1.19.2011

On a Wednesday

This morning I woke up wanting to write. Wanting to say anything. Let the words write themselves freely across the keyboard. No backspace, no re-reading 3 times before editing. Just writing whatever comes to mind. So, what came into my head? Unfortunately, not as much as I expected. First I thought, "It's hot". I kept putting my hair up in a bun. "I'm full" came next. I had just made myself scrambled eggs for breakfast. "What am I going to do today?"...Pause...More pause...I looked at the ceiling, then to the window, and back at the monitor... Nothing came to mind. I started to feel a little nervous..."Great, just great" I thought. So I decided to do what any person does when they get stumped. Read my emails. 15 minutes later, I came back to the post. But again nothing came to mind. I had gone blank, my initial desire to write was completely gone and the tension started to flood in.

I asked myself, why had this question made me feel so uncomfortable? What triggered all of this stress so suddenly? Almost automatically, and answering my question, I remembered my grandma, "I hope you find a job soon", then my dad "have you handed out resumes yet?" then my mother, "how's the job hunting going?" and so on. Somehow I had thought that leaving my job would relieve some of the pressure and unwanted stress I had been feeling, but in a way it just added a whole new amount. This was not what I had in mind. Of course I know LIFE is not easy and that I need a job to "survive" or as I would put it, pay the bills, but I still don't want it to be a stresser in my life. Will it be possible? I have no idea.

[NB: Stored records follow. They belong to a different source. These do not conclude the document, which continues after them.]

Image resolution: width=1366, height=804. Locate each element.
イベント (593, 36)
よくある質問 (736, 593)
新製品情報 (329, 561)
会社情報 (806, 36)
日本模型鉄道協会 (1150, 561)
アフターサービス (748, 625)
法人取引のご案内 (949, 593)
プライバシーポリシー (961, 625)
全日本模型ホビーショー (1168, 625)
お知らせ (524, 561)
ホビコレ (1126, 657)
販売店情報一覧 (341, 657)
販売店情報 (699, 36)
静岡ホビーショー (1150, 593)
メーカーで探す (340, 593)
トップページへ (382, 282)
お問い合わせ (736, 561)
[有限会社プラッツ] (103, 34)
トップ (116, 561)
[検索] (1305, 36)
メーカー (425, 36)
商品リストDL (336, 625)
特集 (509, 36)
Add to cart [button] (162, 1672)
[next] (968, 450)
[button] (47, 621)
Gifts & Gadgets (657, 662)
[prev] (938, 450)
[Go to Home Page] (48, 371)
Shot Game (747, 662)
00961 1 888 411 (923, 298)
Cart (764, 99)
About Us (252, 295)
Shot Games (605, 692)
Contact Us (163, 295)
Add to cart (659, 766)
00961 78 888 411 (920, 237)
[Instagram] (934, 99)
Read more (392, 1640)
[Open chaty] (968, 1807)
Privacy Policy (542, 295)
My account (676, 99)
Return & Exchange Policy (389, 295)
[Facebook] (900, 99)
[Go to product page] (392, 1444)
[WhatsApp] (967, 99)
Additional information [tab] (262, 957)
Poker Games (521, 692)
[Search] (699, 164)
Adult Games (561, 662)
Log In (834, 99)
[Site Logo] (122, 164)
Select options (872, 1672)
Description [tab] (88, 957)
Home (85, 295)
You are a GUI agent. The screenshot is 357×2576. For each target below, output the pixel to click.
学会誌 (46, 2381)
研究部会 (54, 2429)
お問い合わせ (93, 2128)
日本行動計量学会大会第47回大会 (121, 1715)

Once these worries started taking over I knew I had to get up and do something about it, because I cannot go all day moping. One of the things I've always loved to do when I get like this is just sit by a window and look out. All the time I need. Something about feeling the cool breeze in my face and watching the sun shine outside, calms me. I like observing the people around, walking and driving and even honking when the light changes and the first car takes its time to move (yes, I live in the city, right smack in the middle of all the craziness). Just watching outside has an effect of clearing my head and putting things back in perspective. I suddenly got the huge urge to go to the beach. On a WEDNESDAY! I haven't been able to do that in so long. So yes, answering the question that had got me stumped, I think I'll spend the day on the beach. Playing in the sand and swimming in the ocean on a beautiful day. I know this "freedom" won't last long so at least I'll have some fun with it.

Anyway, today i just wanted to write. No meaning, no message just me thinking out loud. I'm not used to doing that, just for fun, or just because. So I hope you liked it just as much.

Have a wonderful day, even if it's laughing and making jokes with your co-workers.